Menurut Nur Rofiah, dosen Perguruan Tinggi Ilmu al-Qur’an (PTIQ), menyakiti perempuan di sini juga termasuk jika hanya suami yang terpuaskan dengan hubungan intim yang dilakukan, sedang istri tidak. Sehingga yang terasa hanya rasa sakit bukannya nikmat. Demikan penjelasan aktifis perempuan tersebut saat menjelaskan tentang pilar rumah tangga dalam salah satu sesi Kajian Rumahan.
Termasuk dalam kasus ini, mengajak istri berhubungan intim sedangkan sang istri masih dalam masa pemulihan setelah melahirkan. Allah menggambarkan bahwa keadaan perempuan yang melahirkan adalah sakit di atas sakit, wahnan ‘ala wahnin. Maka suami yang memiliki pengertian, tentu tidak akan memaksa berhubungan intim istrinya.
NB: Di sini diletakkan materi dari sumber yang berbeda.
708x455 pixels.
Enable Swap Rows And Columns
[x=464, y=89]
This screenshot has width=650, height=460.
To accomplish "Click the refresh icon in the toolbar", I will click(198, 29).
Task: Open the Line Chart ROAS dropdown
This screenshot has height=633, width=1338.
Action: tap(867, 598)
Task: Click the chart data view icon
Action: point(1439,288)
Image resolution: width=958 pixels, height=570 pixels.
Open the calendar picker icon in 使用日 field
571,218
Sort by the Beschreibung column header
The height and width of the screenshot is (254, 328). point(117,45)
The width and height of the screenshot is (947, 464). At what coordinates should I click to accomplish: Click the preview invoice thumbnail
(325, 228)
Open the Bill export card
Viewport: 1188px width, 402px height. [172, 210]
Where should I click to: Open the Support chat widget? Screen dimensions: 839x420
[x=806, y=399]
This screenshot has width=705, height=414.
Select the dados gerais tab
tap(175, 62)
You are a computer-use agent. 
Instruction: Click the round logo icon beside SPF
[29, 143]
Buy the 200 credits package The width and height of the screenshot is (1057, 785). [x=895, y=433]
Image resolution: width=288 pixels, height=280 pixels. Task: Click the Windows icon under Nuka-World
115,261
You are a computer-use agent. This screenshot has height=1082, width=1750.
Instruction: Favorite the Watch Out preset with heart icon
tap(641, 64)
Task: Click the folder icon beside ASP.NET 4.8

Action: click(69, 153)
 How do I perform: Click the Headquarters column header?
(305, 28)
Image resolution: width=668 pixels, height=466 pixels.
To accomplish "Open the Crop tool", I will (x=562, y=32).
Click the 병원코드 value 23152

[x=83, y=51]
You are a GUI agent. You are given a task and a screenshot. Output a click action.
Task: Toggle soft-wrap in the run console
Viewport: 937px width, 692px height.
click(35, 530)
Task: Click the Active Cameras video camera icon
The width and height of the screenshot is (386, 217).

Karena itulah dalam Islam, jika sang istri masih dalam masa nifas, sebagaimana haid, suami tidak diperkenankan menggauli istrinya. Sang suami dilarang selalu memaksa istri dengan dalih bahwa malaikat akan melaknat istri yang menolak ajakan suaminya untuk berhubungan badan.
Demikianlah pentingnya memahami nash-nash agama secara utuh, tidak hanya mengandalkan satu riwayat lalu menisbatkannya pada semua keadaan. Sebab dalam memahami literatur Islam, ada yang namanya metode memahami ayat dengan ayat, ayat dengan hadis, dan hadis dengan hadis. Hal ini agar seseorang muslim dapat memahami ajaran Islam secara konperhensif, sehingga sampai pada pemahaman yang sesuai tujuan syariat islam. Wallahu’alam.